*WHAT IS NEEDED*
Copy the listing below verbatim, beginning at the line that contains "Open caliber citation in the Плесецк row" and continuing through the end of the listing.

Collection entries
[Start]
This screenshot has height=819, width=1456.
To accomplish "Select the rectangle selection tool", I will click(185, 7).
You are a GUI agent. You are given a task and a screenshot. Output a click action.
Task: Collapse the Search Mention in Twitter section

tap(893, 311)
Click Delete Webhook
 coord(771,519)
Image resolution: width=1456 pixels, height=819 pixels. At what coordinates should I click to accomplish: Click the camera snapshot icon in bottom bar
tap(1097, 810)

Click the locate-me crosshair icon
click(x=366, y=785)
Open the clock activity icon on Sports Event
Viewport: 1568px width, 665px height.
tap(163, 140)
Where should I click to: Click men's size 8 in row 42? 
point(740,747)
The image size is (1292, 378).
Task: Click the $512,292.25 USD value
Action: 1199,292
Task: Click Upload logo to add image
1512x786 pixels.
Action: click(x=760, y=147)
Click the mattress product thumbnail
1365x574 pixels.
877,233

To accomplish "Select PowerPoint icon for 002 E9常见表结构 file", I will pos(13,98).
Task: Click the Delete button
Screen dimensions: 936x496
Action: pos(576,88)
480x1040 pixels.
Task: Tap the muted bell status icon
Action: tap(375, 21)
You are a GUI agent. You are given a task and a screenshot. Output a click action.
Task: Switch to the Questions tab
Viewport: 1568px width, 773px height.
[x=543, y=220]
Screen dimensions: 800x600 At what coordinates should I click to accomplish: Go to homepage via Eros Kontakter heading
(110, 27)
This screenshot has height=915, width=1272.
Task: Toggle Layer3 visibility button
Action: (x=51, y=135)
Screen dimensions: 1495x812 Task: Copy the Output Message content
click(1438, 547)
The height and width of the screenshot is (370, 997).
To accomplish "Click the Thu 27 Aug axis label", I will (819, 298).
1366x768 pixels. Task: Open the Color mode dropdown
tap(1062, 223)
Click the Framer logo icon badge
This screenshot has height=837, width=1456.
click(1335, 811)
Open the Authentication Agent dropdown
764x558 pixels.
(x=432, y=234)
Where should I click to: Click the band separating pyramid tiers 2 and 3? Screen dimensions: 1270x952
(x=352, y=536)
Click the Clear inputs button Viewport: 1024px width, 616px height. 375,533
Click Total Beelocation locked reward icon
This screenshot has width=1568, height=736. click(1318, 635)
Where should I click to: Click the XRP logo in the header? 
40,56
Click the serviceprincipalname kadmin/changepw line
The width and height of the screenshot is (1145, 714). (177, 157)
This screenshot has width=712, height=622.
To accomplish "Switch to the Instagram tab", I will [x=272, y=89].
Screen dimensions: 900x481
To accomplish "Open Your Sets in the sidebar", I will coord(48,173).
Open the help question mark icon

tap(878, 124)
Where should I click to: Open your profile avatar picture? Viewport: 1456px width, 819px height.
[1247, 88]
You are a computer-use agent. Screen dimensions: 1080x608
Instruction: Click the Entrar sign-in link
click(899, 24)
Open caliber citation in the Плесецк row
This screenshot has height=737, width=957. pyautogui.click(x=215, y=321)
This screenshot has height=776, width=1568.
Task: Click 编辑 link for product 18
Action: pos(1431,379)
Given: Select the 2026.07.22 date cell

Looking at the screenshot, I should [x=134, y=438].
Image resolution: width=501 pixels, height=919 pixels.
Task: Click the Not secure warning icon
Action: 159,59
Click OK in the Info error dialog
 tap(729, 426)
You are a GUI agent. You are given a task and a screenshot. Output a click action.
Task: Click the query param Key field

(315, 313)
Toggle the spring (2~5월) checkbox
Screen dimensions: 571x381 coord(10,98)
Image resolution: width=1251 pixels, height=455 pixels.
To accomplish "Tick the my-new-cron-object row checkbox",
[End]
*ANSWER FOR THE TASK*
Open caliber citation in the Плесецк row
This screenshot has height=737, width=957. pyautogui.click(x=215, y=321)
This screenshot has height=776, width=1568.
Task: Click 编辑 link for product 18
Action: pos(1431,379)
Given: Select the 2026.07.22 date cell

Looking at the screenshot, I should [x=134, y=438].
Image resolution: width=501 pixels, height=919 pixels.
Task: Click the Not secure warning icon
Action: 159,59
Click OK in the Info error dialog
 tap(729, 426)
You are a GUI agent. You are given a task and a screenshot. Output a click action.
Task: Click the query param Key field

(315, 313)
Toggle the spring (2~5월) checkbox
Screen dimensions: 571x381 coord(10,98)
Image resolution: width=1251 pixels, height=455 pixels.
To accomplish "Tick the my-new-cron-object row checkbox",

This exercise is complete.